The public sector is reaching an important point in its history. In my last blog I said that, so far, public services have coped well with the strain placed on their budgets by austerity. However, we’re only halfway through the UK Government’s deficit reduction programme. That means the hardest decisions are yet to be made.
As part of our annual research into the public sector’s finances, our State of the State report found many leaders are rightfully proud of what they have achieved so far – in terms of balancing the books and maintaining performance. At the same time, they are worried about what further cuts will mean for their services.
Public sector workers will undoubtedly play a key role in this period of transformation. Attracting new talent and retaining current staff is therefore an important challenge for organisations.
That’s recognised by leaders in the sector. The executives we interviewed told us that staffing issues are occupying more of their time as they struggle to attract, recruit, and retain people for crucial positions.
To combat this issue, the public sector could increase its appeal to workers by harnessing the power of its brand and diversity as an employer. Here are four ways Scotland’s public sector can attract the best new talent and manage one of its most formidable resources, the 500,000 staff it already has:
Saving lives – The public sector remains an attractive career prospect for many people, particularly in Scotland. After all, it encompasses a number of services which not only protect the public and improve people’s wellbeing, but in many cases literally save lives. That fact alone can separate it from the vast majority of potential employers. It’s an intangible quality, but one of incredible potency. Many people are attracted to working for public services by the opportunity to make a real difference.
A diverse sector – Diversity of opportunity is another of the public sector’s biggest strengths. Collaboration between different government bodies, combined with increased flexibility in moving between organisations, could help attract professionals looking for a broader playing field in their careers.
Adopting alternatives – There are things which could be done a bit differently. One option is to give public sector organisations a bit more entrepreneurial freedom through the adoption of alternative delivery models.

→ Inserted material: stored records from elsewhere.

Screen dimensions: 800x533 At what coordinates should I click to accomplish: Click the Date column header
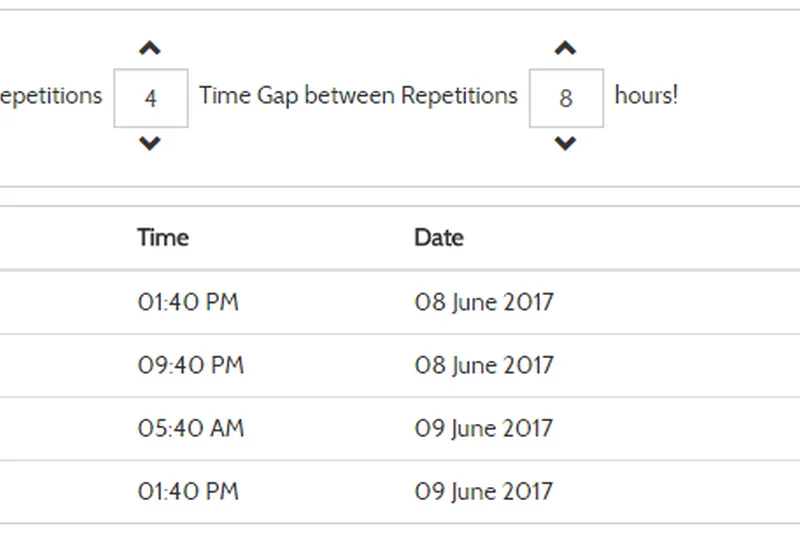tap(439, 238)
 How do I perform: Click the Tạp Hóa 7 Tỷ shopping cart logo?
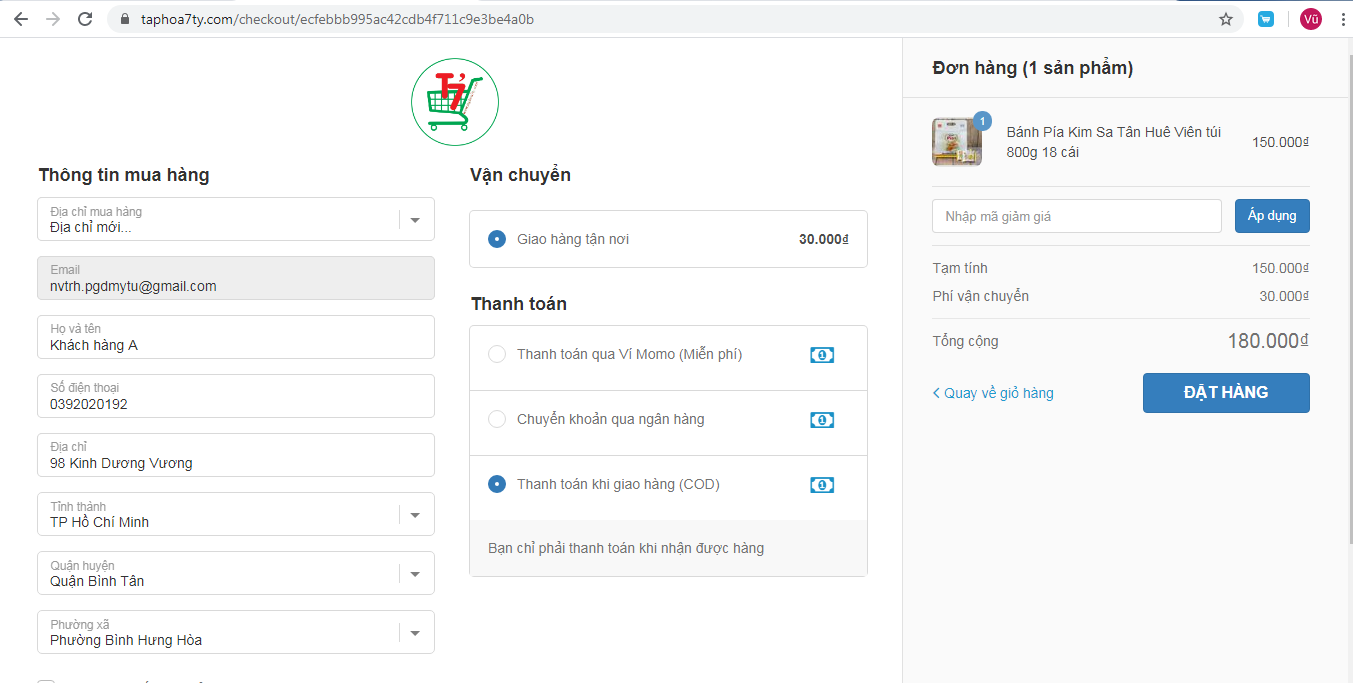pyautogui.click(x=455, y=102)
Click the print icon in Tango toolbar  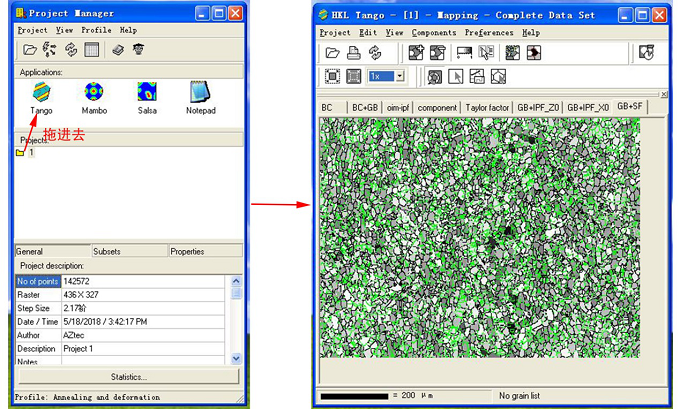tap(353, 53)
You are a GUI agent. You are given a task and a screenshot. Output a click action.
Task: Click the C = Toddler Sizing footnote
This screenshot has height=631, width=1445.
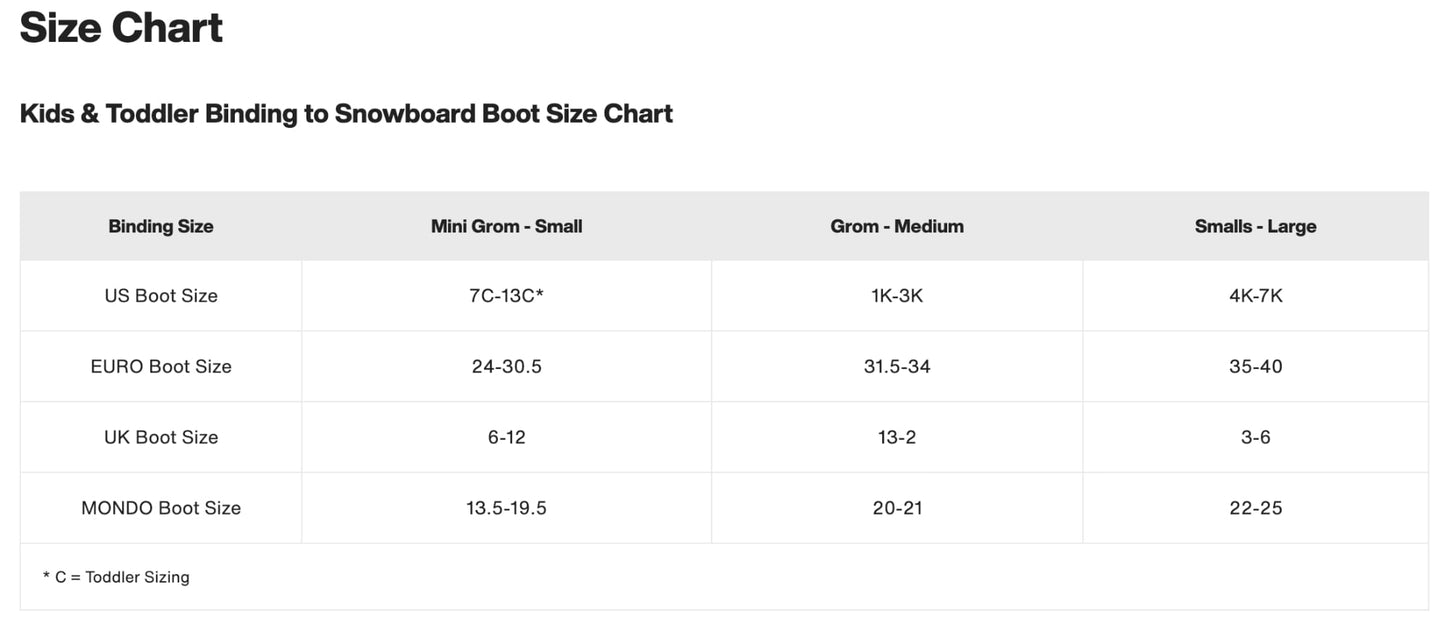click(x=116, y=577)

In particular, they have the opportunity to trade services between themselves more frequently. In some cases, local public sector organisations have already combined support functions showing that the sharing of expertise can work.
Using the right people – Another option is to look at the suitability of different types of workers for certain projects. In some cases we have seen in the past, expensive temporary staff were used where permanent employees would have been a more sustainable long term solution. Conversely, in cases of defined short to medium-term specialist need, well-managed consultants or individual contractors can be the best fit.
There are many challenges in the years ahead for the public sector. By taking some of these steps, the public sector can do its best to attract and retain the people and skills it needs. At a time of stretched resources, they have seldom been more important in helping public services overcome the challenges they face.